[Opening Selected excerpt section]
The price of Bitcoin (CRYPTO:BTC) recently soared past $46,000 after Tesla invested $1.5 billion in the cryptocurrency and said it would soon start accepting it for payments. It might be tempting to chase that rally, but investors should realize Bitcoin is still a highly speculative investment…
Square, which provides online payment services for individuals and businesses, added Bitcoin trading to its Cash App in early 2018. It buys Bitcoin and sells it to Cash users for a slim profit, but doesn’t charge any additional transaction fees.
Square’s Bitcoin revenue surged 731% year-over-year to $2.82 billion, or 44% of its top line, in the first nine months of 2020. Those trades generated a gross profit of $56 million, up from $5 million a year ago, and accounted for 3% of Square’s total gross profit.
[Closing Selected excerpt section]
[Opening Input data section]
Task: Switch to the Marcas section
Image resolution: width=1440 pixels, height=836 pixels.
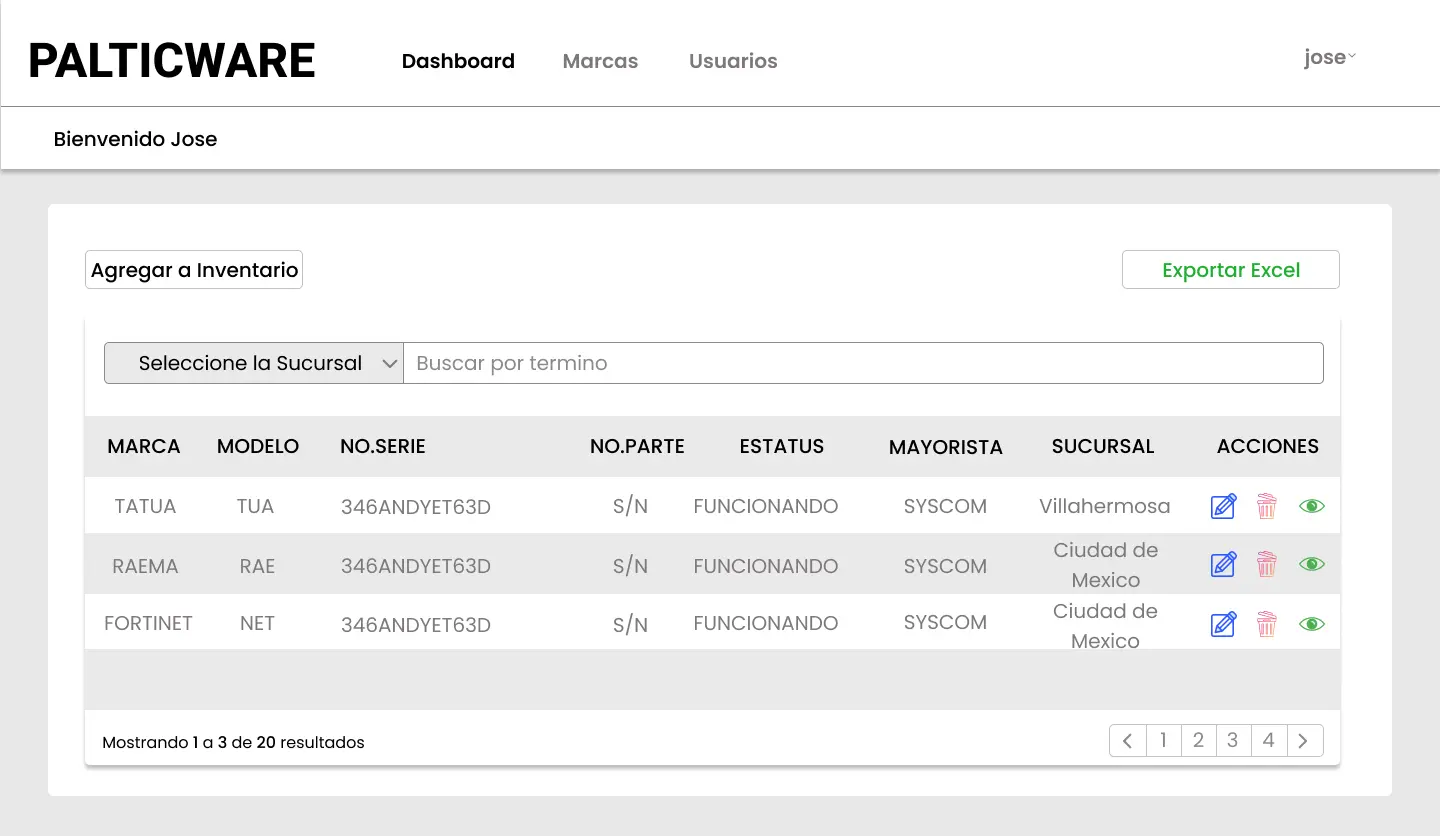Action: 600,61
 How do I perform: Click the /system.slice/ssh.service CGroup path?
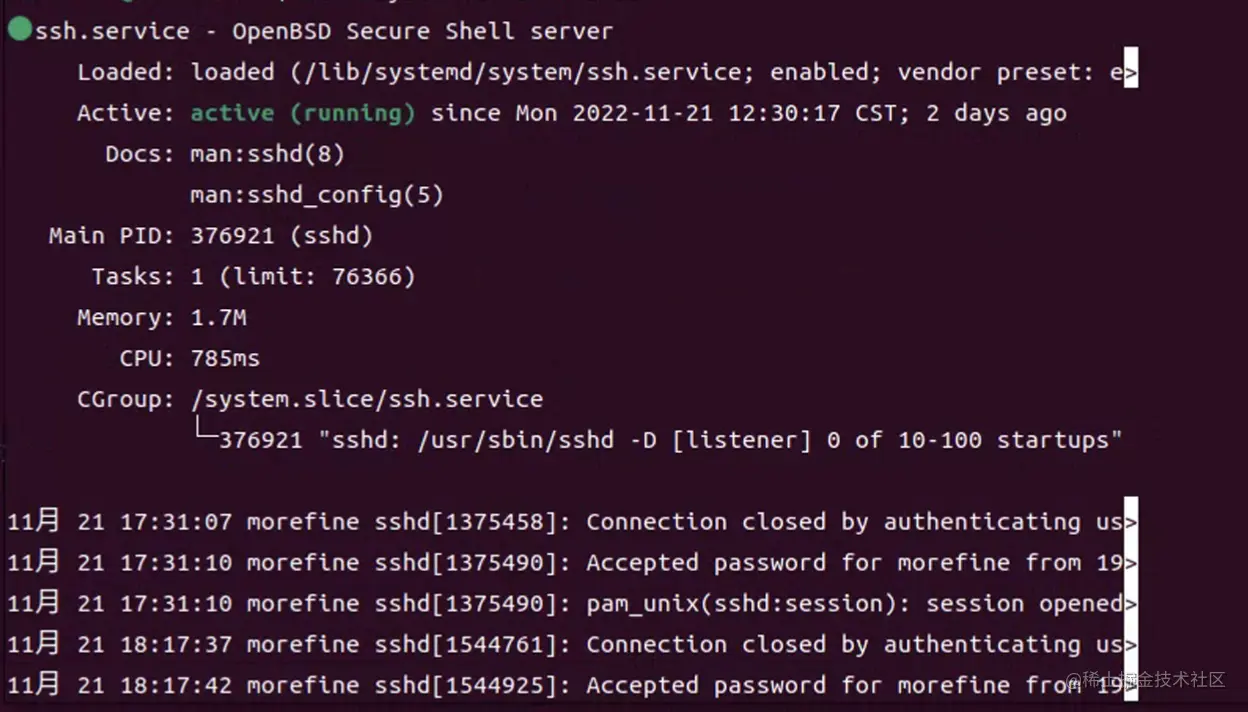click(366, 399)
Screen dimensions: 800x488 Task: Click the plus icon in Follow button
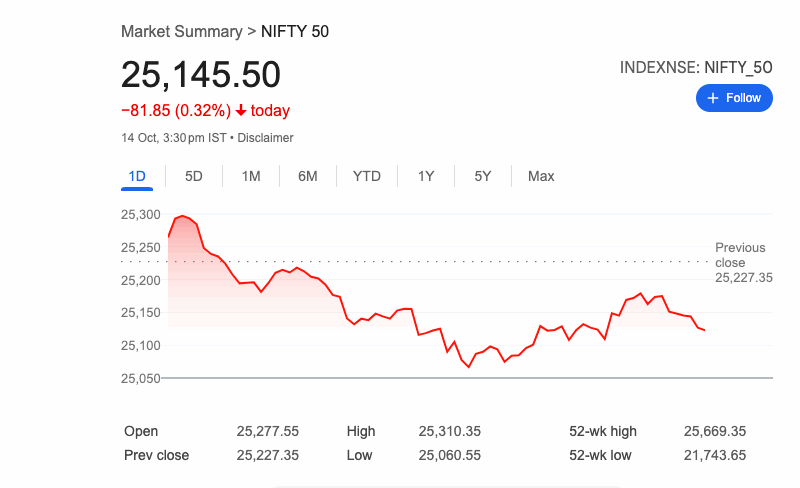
[Closing Input data section]
[Opening Input data section]
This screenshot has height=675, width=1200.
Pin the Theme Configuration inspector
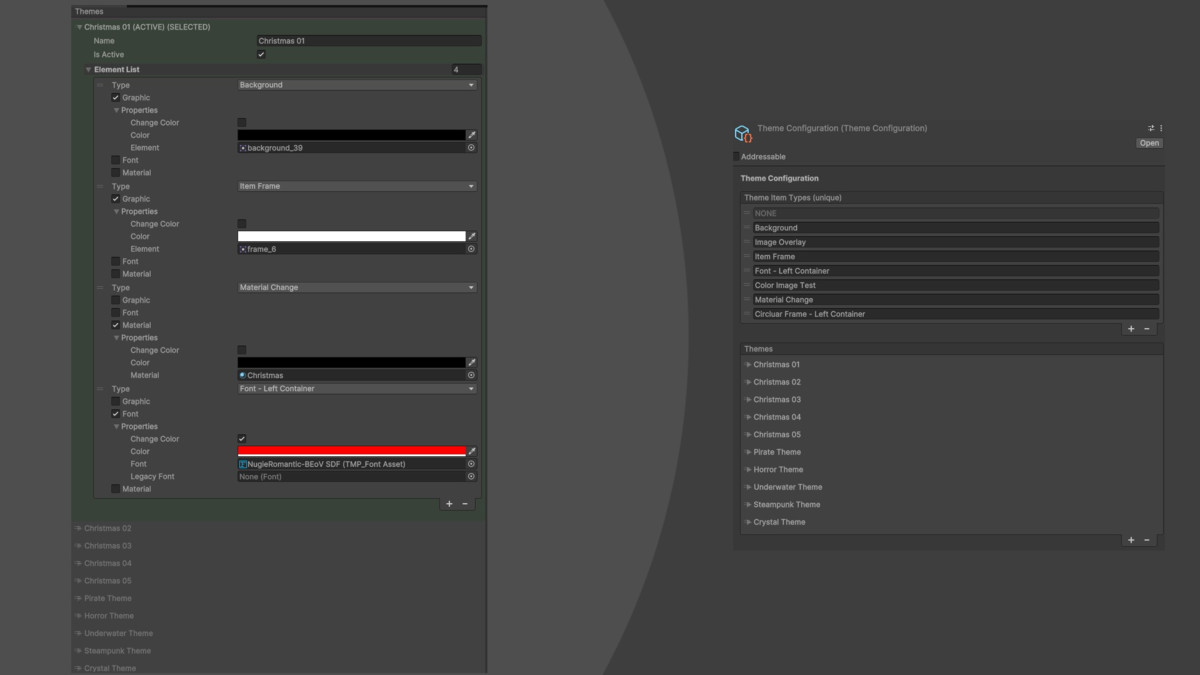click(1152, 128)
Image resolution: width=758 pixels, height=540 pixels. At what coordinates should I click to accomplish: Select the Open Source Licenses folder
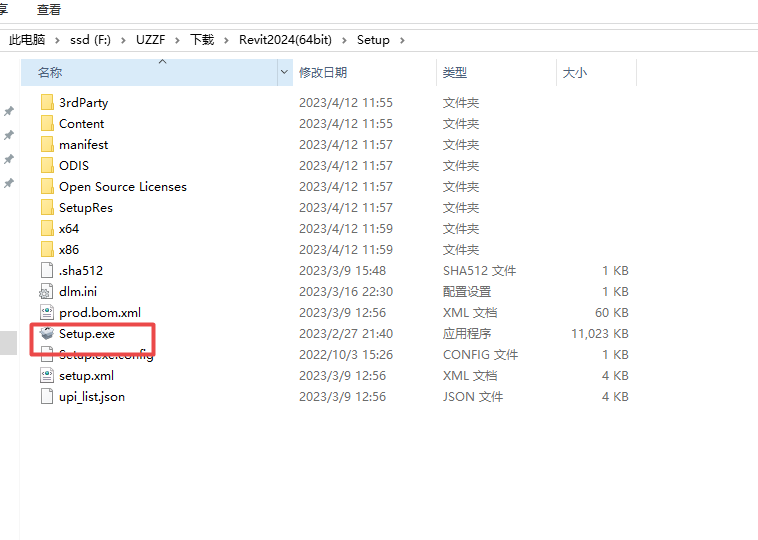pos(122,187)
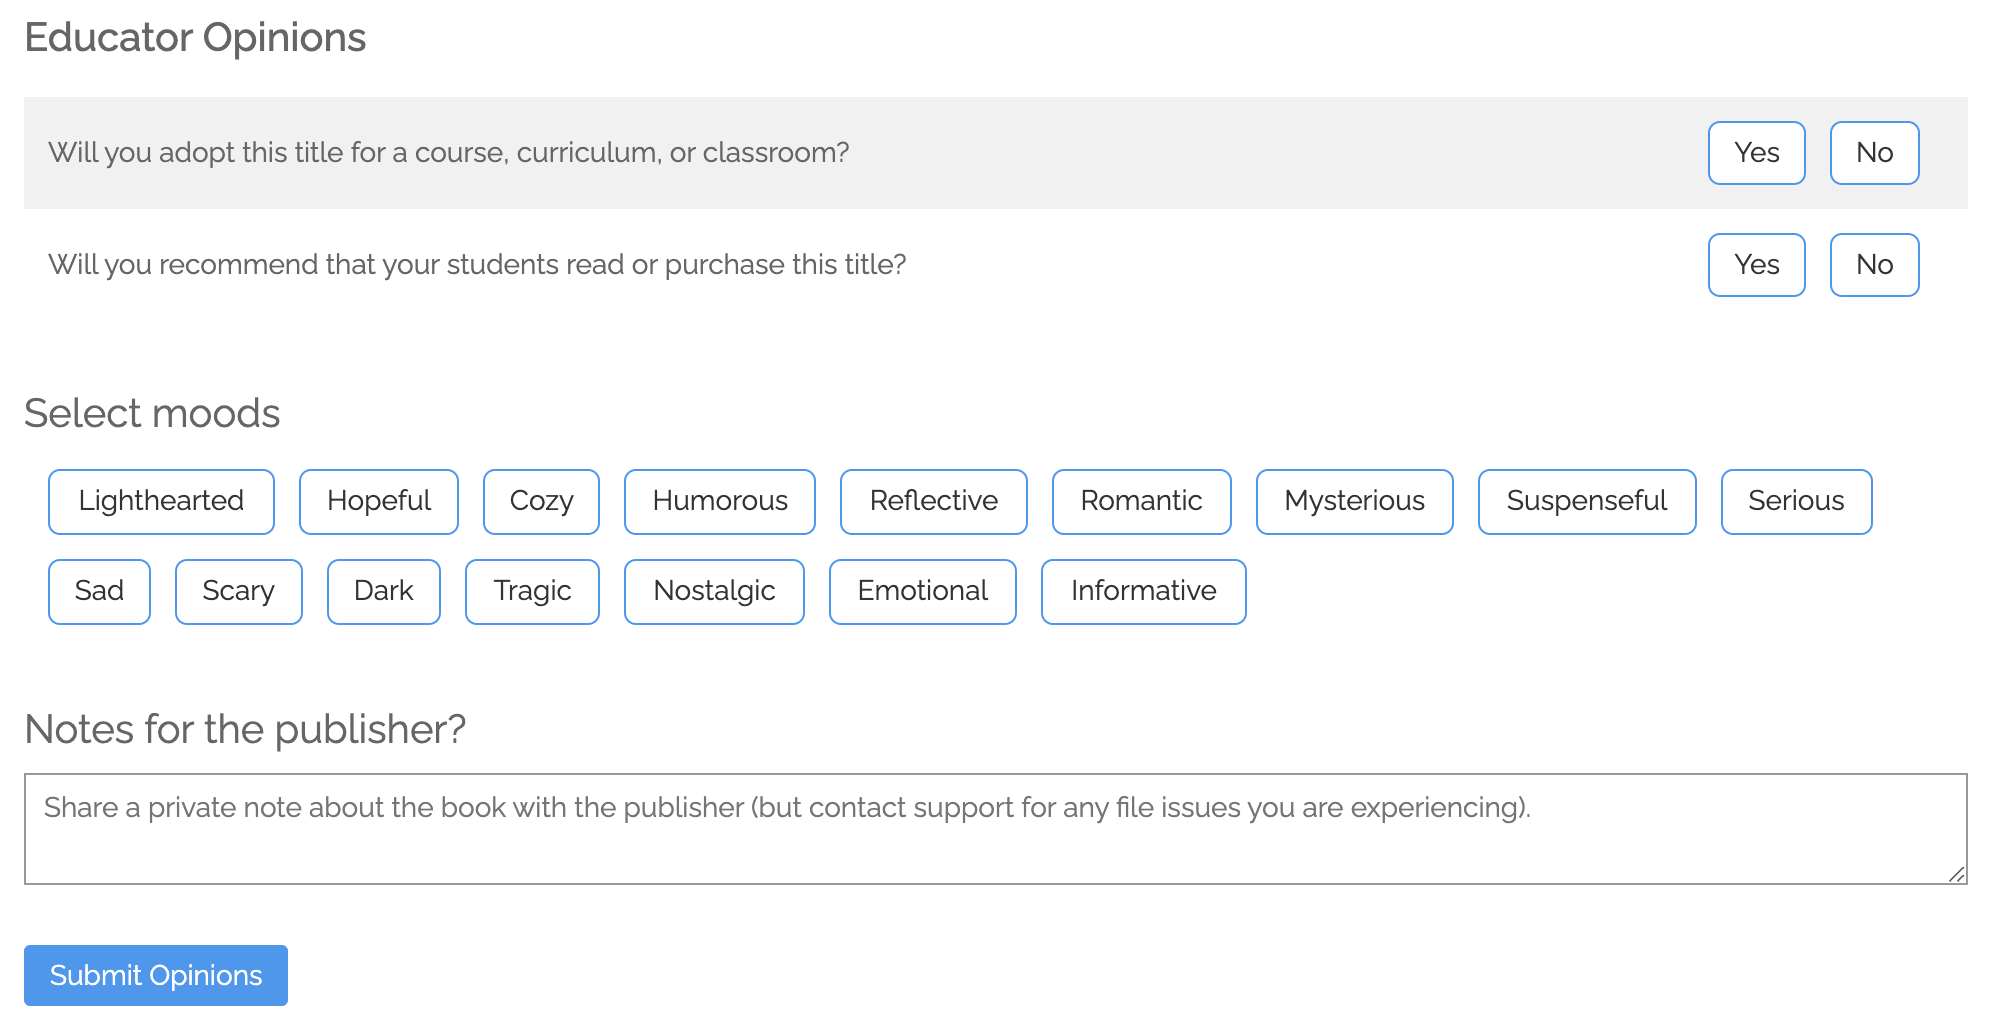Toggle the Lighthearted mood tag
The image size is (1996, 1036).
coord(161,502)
[Closing Input data section]
Exercise set
#1 According to the passage on Bitcoin and Square, how does Square make money from the Bitcoin trading in its Cash App? Answer in one to three sentences.
#2 Can you return everything in the passage on Bitcoin and Square from "The price of" down to "additional transaction fees."?
#3 Can you turn the paragraph of the passage on Bitcoin and Square that begins "Square's Bitcoin revenue surged" into a short list that keeps its main facts?
Rely solely on the passage on Bitcoin and Square.

Results in order
#1 Square buys Bitcoin and sells it to Cash App users for a slim profit. It charges no additional transaction fees.

#2
The price of Bitcoin (CRYPTO:BTC) recently soared past $46,000 after Tesla invested $1.5 billion in the cryptocurrency and said it would soon start accepting it for payments. It might be tempting to chase that rally, but investors should realize Bitcoin is still a highly speculative investment…
Square, which provides online payment services for individuals and businesses, added Bitcoin trading to its Cash App in early 2018. It buys Bitcoin and sells it to Cash users for a slim profit, but doesn’t charge any additional transaction fees.

#3
- Square's Bitcoin revenue rose 731% year-over-year to $2.82 billion in the first nine months of 2020.
- That revenue made up 44% of its top line.
- The trades produced $56 million in gross profit, up from $5 million a year earlier.
- That gross profit was 3% of Square's total gross profit.